Armenia + 1 more

Europe Report N°259: Preventing a Bloody Harvest on the Armenia-Azerbaijan State Border


Fighting in July interrupted what had been a stretch of relative quiet on the Armenia-Azerbaijan border. The incidents underscored how quickly and unexpectedly this front can erupt. The two countries should take better advantage of a hotline created in 2018 to avoid dangerous misunderstandings.

What’s new? Deadly July 2020 clashes between Armenian and Azerbaijani forces left dozens dead, civilians among them, and forced villagers to flee their homes on the Armenia-Azerbaijan state border. Shooting across the trenches along the border is more frequent today than anywhere else on the Nagorno-Karabakh conflict’s front lines.

Why does it matter? Efforts by Baku and Yerevan, including through limited diplomacy, a communication channel set up in 2018 and an agreement between the two sides to safeguard farmers, have largely failed to create conditions that would deter people from leaving border areas. Violence there also risks permanently damaging wider peace efforts.

What should be done? The two sides should use the communication channel to warn each other about planned engineering works or other activities that might be misconstrued and lead to escalation. They should begin talks on limited cooperation to allow farmers to harvest crops, repair water networks and clear mines.

Executive Summary

The mid-July 2020 escalation on Armenia and Azerbaijan’s densely populated state border, which killed over a dozen people and sent women and children fleeing, should sound as a warning. Villagers on both sides of the 230km, trench-lined border have long lived in fear of clashes and landmines. Three decades after the 1992-1994 war over the breakaway region of Nagorno-Karabakh, children go to schools behind ever-thicker cement walls, farmers shun fertile but mine-riddled fields and young people seek their future elsewhere. International mediation efforts have largely ignored the border regions, focused on untangling disagreements over Nagorno-Karabakh itself. But July’s violence shows how critical it is to pay attention to the safety of more than 150,000 civilians living there. Yerevan and Baku should keep channels open to find mutually beneficial ways to cooperate along the border. The shooting should not stop them from exploring collaboration on narrow initiatives to allow children to attend school, farmers to harvest crops, herders to put livestock to pasture, and water to flow to taps and fields.

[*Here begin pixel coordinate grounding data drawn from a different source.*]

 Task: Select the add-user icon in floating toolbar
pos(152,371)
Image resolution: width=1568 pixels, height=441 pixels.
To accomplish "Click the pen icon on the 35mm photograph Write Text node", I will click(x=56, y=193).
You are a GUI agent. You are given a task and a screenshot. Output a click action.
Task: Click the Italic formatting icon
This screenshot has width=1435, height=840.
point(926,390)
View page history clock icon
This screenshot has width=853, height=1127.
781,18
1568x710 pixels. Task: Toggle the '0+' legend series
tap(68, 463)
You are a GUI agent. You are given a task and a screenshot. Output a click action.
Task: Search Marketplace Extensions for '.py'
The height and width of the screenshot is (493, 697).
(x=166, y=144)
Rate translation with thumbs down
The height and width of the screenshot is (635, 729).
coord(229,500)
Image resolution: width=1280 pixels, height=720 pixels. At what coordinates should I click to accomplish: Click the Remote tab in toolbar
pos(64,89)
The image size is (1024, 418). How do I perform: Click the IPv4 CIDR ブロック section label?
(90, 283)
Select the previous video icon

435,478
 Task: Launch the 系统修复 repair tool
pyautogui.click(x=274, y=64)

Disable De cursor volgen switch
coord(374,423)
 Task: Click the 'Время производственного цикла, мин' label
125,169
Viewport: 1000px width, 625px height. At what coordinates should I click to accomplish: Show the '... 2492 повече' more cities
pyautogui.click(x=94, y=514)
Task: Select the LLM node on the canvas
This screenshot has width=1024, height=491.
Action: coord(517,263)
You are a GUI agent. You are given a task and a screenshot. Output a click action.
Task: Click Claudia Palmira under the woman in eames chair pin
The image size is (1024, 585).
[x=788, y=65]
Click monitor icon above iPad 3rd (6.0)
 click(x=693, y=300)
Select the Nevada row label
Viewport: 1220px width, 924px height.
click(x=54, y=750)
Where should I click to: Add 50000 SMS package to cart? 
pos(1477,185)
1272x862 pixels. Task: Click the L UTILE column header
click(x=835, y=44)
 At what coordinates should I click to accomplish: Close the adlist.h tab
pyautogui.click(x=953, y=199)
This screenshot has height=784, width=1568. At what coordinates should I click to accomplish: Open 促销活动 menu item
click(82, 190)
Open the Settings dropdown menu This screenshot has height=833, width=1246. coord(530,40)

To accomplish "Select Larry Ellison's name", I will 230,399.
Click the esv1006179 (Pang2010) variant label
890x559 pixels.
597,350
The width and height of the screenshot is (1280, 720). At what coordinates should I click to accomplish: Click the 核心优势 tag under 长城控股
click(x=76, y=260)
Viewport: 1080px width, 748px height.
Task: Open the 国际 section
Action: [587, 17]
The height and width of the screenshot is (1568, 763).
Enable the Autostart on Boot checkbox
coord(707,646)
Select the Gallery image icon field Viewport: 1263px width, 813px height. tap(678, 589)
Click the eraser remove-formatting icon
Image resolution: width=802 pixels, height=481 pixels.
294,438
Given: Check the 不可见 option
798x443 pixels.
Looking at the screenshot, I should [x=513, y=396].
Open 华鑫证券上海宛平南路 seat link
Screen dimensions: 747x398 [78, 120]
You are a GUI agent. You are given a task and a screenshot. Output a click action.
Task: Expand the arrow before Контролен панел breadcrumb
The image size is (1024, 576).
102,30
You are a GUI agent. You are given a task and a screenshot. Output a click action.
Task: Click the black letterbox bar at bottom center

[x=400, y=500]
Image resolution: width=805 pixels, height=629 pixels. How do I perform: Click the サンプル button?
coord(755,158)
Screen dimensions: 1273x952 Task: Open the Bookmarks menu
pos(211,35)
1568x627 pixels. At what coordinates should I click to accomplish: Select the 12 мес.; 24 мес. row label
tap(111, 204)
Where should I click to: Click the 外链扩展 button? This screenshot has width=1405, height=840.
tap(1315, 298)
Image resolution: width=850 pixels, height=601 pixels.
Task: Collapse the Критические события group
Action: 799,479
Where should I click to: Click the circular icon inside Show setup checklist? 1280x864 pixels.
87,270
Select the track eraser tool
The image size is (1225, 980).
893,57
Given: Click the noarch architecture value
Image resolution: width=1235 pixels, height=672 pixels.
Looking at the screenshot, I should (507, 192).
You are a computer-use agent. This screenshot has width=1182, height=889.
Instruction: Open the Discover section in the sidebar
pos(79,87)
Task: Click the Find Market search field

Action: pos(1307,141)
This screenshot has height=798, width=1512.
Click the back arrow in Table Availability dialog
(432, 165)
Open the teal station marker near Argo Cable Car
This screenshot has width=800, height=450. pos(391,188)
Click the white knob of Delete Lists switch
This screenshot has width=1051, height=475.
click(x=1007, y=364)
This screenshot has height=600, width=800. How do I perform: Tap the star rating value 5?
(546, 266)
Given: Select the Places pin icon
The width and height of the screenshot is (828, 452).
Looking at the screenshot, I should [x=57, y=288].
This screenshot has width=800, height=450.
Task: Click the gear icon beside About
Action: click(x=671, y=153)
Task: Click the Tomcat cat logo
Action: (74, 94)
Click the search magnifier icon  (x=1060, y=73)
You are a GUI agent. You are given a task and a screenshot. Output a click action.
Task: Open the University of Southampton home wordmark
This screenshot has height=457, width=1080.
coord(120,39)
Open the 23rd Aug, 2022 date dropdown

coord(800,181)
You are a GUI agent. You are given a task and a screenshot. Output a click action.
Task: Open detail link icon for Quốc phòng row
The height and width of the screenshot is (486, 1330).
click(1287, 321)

For both sides, the potential cost in lives and property of violence is higher along the border than in other areas. Neither side has a clear military advantage in the border zone. Military positions and front-line trenches are so close in places that residents can shout to soldiers on the other side. The border is at the crossroads of the three post-Soviet states of the South Caucasus – Armenia, Azerbaijan and Georgia. As such, it is criss-crossed by key roads, railways and pipelines pumping natural resources from Russia to the region or from Azerbaijan and the Caspian Sea to Europe. Both sides not only have an interest in avoiding disruptions to this infrastructure but also stand to benefit from repurposing and repairing sundered cross-border Soviet-era water supply networks.

Simmering tensions have long choked efforts by both Azerbaijan and Armenia to stem emigration from their border regions. Both sides have built protective walls around public buildings and key roads, dug bomb shelters and instituted crisis training in schools. They have tried a mix of tax incentives, subsidies and other initiatives to spur development and built irrigation works to help farmers. These measures have done little to stop the outflow of people with the means to leave, while some ageing residents have not bothered to repair damaged homes, whose crumbling stands as testament to their fatalism. A looming economic crisis wrought by the COVID-19 pandemic injects even greater volatility into the standoff, making it harder for people in the region to make ends meet. Longer-term climate trends will likely also exacerbate shortages of water and arable land. Only through cooperation can Baku and Yerevan make a lasting difference in the lives of people in the border regions.

The two sides should not now walk away from their breakthrough accords of 2018 and 2019. Those understandings for the first time in over fifteen years reopened direct communication lines between security personnel and political representatives in both capitals. The channels, which have so far only been used in the wake of flareups, served in recent days to allow for retrieval of the dead. The 2019 detente also led the parties to agree for the first time to show particular restraint along the border during the harvest, allowing for a modest expansion of farming. The fresh violence now threatens the livelihoods of many facing the impossible choice of leaving their crops to rot or risking their lives gathering their produce for market. Were the two sides to expand communication to include preventive messaging, such as notification of planned engineering works or dates of harvests, they might avoid future misunderstandings or escalations. With time, doing so may also build good-will to allow for further, limited cooperation on areas of mutual interest, such as fixing critical water infrastructure and demining farmlands.

The July clashes, the most serious between the two parties since 2016, also risk hardening attitudes concerning Nagorno-Karabakh. The death of a popular Azerbaijani general in the border skirmishes pushed tens of thousands of angry citizens into Baku’s streets to call for revenge and the return of Nagorno-Karabakh. More violence on the border would only fan those flames. Diplomatic progress on the border not only would be easier to accomplish than progress over Nagorno-Karabakh, but also, at this point, is an essential prerequisite for it.